В этом портрете больше похвалы, чем искусства. Сент-Бёв дал бы нам совсем другое описание. Оригинал картины — женщина, которая после публикации ее писем под названием «Каролина» была известна, словно королева, только по этому, ее христианскому имени. Это упрощало дело, ибо у нее было так много фамилий, что трудно было понять, как ее называть. Она была дочерью известного немецкого филолога Михаэлиса; ее первым мужем был доктор Бёмер; после его смерти она вышла замуж за А. В. Шлегеля, а ее третьим мужем был Шеллинг. Эти два последних брака поставили ее в центр романтического кружка, который, кажется, естественным образом группируется вокруг нее. Она была его собственной особой музой. Грир, одаренный переводчик Кальдерона и Ариосто, говорит о ней, что она, безусловно, самая умная женщина, которую он знал. Стеффенс и Вильгельм фон Гумбольдт используют подобные выражения.
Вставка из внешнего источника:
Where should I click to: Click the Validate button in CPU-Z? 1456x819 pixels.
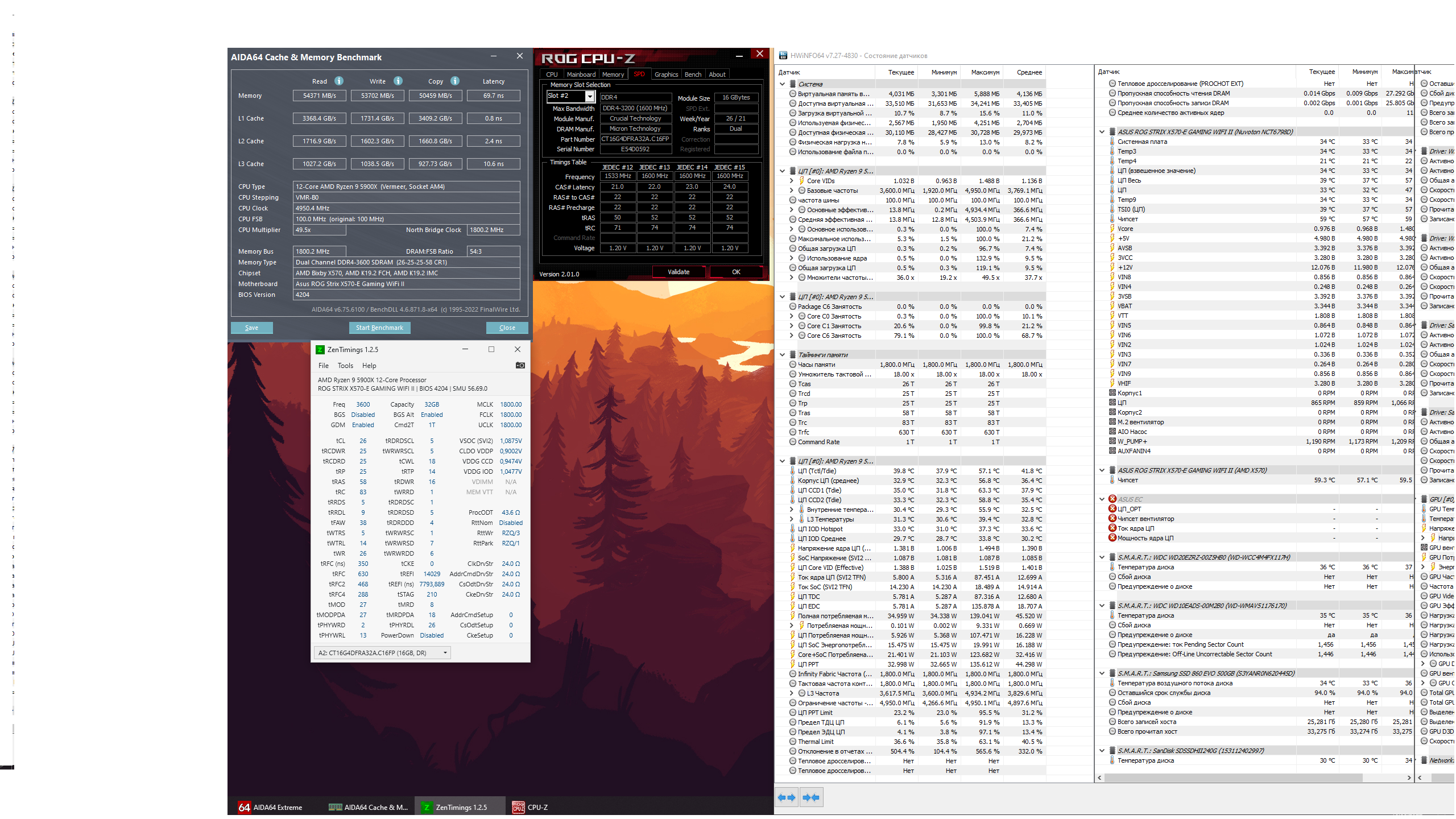click(x=678, y=272)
А. В. Шлегель пишет о нескольких своих эссе, что они «отчасти работа высокоодаренной женщины, которая обладала всеми качествами успешного автора, но чьи амбиции не лежали в этом направлении». Шеллинг пишет во время ее смерти: «Даже если бы она не была для меня тем, чем была, я оплакивал бы этого человека, скорбел бы о том, что этого интеллектуального образца больше не существует, этой редкой женщины, которая к мужской силе духа и острейшему интеллекту присоединяла нежнейшее, самое женственное, самое любящее сердце. Мы никогда больше не увидим подобной ей». Ее портрет очень поразителен — очаровательный, утонченный, плутовской и все же нежный. Она совсем в стиле Леонардо. Доротея гораздо менее сложна.
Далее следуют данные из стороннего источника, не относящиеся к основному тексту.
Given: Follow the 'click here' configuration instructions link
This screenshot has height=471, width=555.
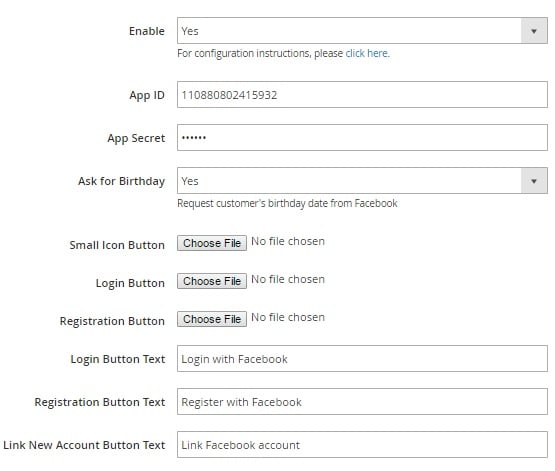Looking at the screenshot, I should (367, 53).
Каролина родилась в 1763 году и была двадцати одного года от роду во время своего первого брака. А. В. Шлегель познакомился с ней, будучи студентом в Гёттингене, и влюбился в нее, но она отказалась выйти за него замуж. Общение между ними на время прервалось, но продолжалось по переписке, пока Шлегель был в Амстердаме, куда он отправился в качестве домашнего учителя в 1791 году. Здесь различные любовные эпизоды, среди них один серьезный роман, на время отодвинули Каролину в тень. Тем временем она запутывала себя в сети страннейших отношений. В 1799 году она отправилась в Майнц, где жила в доме Георга Форстера, учителя Гумбольдта, человека, одинаково выдающегося как ученый и как автор. Когда этот одаренный и достойный, но слишком оптимистичный человек пустился в революционные предприятия и попытался распространить французский республиканизм на Рейнские области, Каролина с энтузиазмом помогала и подстрекала его. Она поддерживала связь с членами Республиканского клуба в Майнце, и ее несправедливо подозревали в общении с врагом через ее зятя Г. Бёмера, который был секретарем Кюстина. Когда Майнц был отвоеван немецкими войсками, она была арестована и провела несколько месяцев в варварском заключении, деля комнату с семью другими людьми. Из тюрьмы она писала А. В. Шлегелю с просьбой о помощи.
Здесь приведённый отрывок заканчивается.